I think Cox makes  a good point. Finding enough space to grow a lot of food is a problem, even if that space is vertical. Now, I’m definitely no farmer but I know windows can allow enough light on its own to see on a sunny day but photosynthesis, which plants need to grow is a totally different thing.  Crop plants need a lot more direct light to produce food and there isn’t enough light coming through a window to do that.  You don’t see anyone successfully growing, for example tomatoes inside their kitchen window sill.

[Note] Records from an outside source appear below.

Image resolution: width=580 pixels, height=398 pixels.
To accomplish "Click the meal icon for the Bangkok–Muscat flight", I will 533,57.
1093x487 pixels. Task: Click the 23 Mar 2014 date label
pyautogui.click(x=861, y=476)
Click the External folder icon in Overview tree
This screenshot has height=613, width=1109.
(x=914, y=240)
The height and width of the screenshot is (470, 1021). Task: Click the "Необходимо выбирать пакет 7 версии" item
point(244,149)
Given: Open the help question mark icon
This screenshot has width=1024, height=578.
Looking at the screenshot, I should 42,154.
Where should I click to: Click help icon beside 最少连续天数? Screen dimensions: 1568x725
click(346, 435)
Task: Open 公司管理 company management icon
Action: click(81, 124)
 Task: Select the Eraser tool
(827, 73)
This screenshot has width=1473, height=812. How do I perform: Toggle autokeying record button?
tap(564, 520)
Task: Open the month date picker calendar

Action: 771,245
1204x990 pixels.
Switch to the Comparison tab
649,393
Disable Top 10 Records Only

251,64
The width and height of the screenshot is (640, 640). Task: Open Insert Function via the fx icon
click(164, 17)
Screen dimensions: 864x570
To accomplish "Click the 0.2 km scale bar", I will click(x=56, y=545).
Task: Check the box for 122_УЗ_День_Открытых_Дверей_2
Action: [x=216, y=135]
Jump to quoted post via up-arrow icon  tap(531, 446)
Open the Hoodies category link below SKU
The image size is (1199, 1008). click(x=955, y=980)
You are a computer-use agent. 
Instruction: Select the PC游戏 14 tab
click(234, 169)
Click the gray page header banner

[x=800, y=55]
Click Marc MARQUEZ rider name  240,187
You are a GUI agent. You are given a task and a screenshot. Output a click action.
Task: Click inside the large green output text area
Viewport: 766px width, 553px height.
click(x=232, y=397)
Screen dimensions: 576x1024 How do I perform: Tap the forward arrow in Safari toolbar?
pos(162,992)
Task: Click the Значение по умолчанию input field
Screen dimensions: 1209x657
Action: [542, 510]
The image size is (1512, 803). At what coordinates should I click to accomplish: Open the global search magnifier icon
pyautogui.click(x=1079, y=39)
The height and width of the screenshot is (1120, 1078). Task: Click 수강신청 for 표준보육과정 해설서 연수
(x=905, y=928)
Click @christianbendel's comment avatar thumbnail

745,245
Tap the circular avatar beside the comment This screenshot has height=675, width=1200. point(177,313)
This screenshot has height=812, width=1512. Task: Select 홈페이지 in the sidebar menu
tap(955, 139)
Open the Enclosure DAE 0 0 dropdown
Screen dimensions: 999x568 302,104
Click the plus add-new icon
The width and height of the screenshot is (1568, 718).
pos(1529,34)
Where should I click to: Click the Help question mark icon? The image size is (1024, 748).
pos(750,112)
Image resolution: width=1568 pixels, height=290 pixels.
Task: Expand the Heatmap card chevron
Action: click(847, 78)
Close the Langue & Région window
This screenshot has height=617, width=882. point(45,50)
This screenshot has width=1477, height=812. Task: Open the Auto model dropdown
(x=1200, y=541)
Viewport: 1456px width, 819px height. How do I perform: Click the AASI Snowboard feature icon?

Those in favor of this project claim this type of farming reduces the ecological impact because the food doesn’t have to be transported hundreds of miles to the consumer but Cox argues that the food’s ecological footprint lies mostly in production, not transportation. He has a different idea that I tend to agree with:

the most effective immediate action would be to stop degrading scores of millions of acres every year to raise corn and soybeans for making biofuels and feeding cattle.

It requires a lot more energy to feed cattle than to grow fruits and vegetables.  A good example was last year’s drought. Thousands of animals were slaughtered early because of the higher feed costs and don’t forget lack of water.

I know we are experiencing climate change and that no matter what we do right now, we will feel the pain of it because we refused to act 30 years ago when scientists first told us about it, but adapting to it is not the way to go. I don’t have a problem with aquaponic gardens feeding people on a smaller scale but doing it to feed millions of people will only be a winner for those who design and build these vertical skyscrapers.  They will make billions of dollars and Americans will have such high food costs there will be more who go to bed hungry than who do right now.  The ones who can afford to pay 40% more for food will see it as designer foods, which will lose the original intent which is to feed a growing population in an ever increasing hostile environment.